Please could you give again the lines from the one holding "The image size is (800, 548)." through the final line of the data below, exactly, with no other lines?

(Saved entries)
+++

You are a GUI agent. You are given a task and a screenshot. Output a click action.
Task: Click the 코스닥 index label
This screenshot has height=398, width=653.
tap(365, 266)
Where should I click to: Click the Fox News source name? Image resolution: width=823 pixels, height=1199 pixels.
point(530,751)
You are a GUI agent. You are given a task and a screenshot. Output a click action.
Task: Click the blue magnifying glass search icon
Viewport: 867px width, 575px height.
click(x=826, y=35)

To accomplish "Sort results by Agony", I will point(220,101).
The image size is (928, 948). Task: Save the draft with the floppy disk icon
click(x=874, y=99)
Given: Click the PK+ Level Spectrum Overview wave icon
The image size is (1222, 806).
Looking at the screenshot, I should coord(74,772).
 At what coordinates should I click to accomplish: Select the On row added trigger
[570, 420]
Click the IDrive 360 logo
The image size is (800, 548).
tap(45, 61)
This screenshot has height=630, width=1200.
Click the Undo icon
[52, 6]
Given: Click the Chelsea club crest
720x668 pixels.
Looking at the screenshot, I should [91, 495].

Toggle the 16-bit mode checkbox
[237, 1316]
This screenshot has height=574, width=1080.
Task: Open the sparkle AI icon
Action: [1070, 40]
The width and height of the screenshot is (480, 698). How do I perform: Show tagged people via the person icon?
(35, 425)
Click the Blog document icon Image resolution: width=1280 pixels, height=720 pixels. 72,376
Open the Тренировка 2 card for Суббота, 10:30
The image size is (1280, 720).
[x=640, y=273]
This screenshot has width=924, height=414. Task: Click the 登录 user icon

+++

*TASK OUTPUT*:
The image size is (800, 548).
tap(45, 61)
This screenshot has height=630, width=1200.
Click the Undo icon
[52, 6]
Given: Click the Chelsea club crest
720x668 pixels.
Looking at the screenshot, I should [91, 495].

Toggle the 16-bit mode checkbox
[237, 1316]
This screenshot has height=574, width=1080.
Task: Open the sparkle AI icon
Action: [1070, 40]
The width and height of the screenshot is (480, 698). How do I perform: Show tagged people via the person icon?
(35, 425)
Click the Blog document icon Image resolution: width=1280 pixels, height=720 pixels. 72,376
Open the Тренировка 2 card for Суббота, 10:30
The image size is (1280, 720).
[x=640, y=273]
This screenshot has width=924, height=414. Task: Click the 登录 user icon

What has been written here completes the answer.